**Exercise directions**
Pictures must be left out. Retype exactly the lines from the one containing "Given: Dislike the current video" through the last line of the records below.

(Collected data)
========

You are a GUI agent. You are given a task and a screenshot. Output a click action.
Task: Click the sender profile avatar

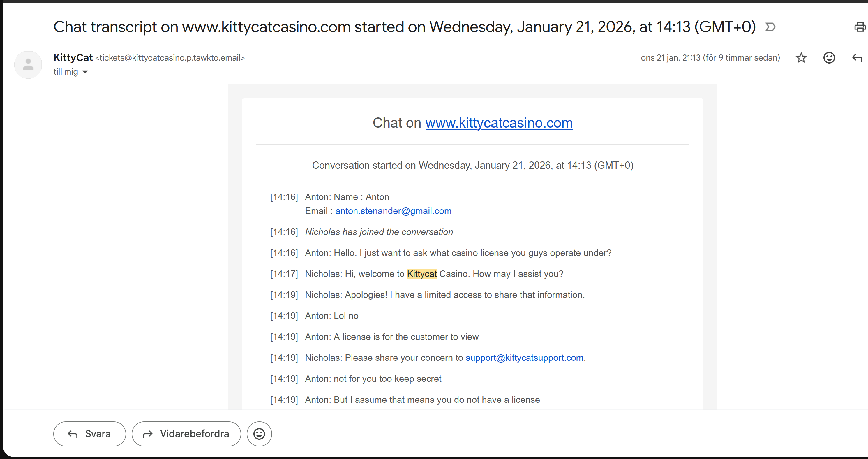28,64
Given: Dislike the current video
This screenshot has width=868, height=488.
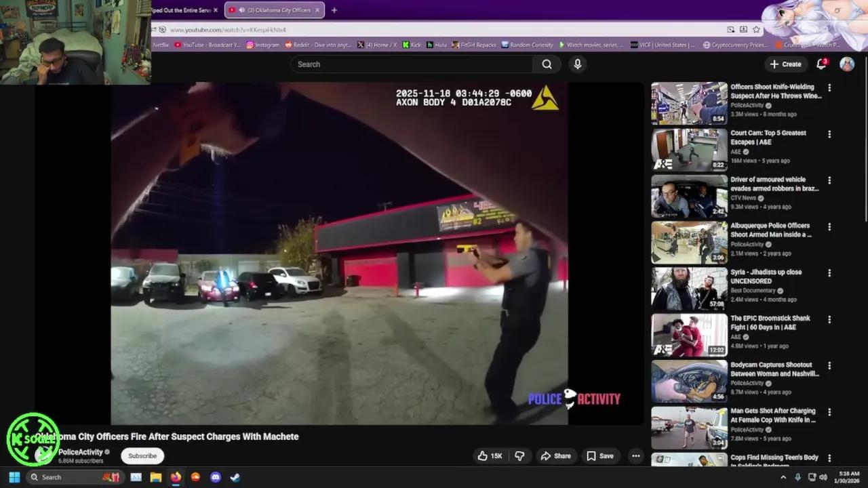Looking at the screenshot, I should tap(519, 455).
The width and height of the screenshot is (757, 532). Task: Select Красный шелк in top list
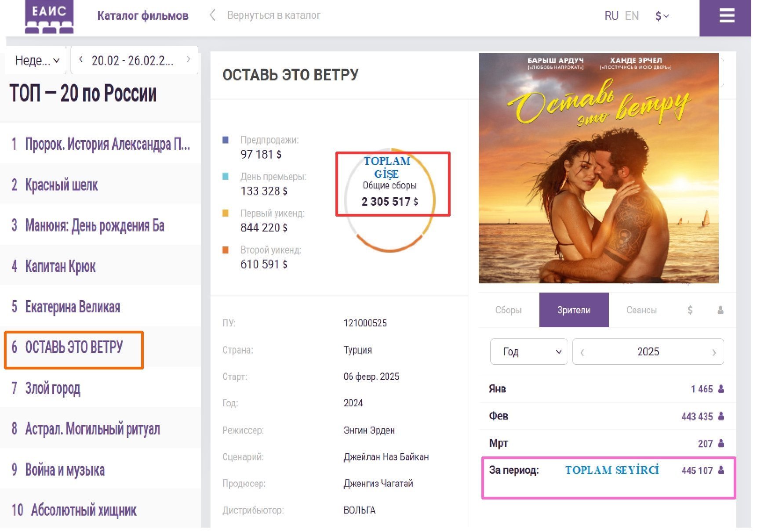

========

**Result of this task**
Given: Dislike the current video
This screenshot has width=868, height=488.
Looking at the screenshot, I should tap(519, 455).
The width and height of the screenshot is (757, 532). Task: Select Красный шелк in top list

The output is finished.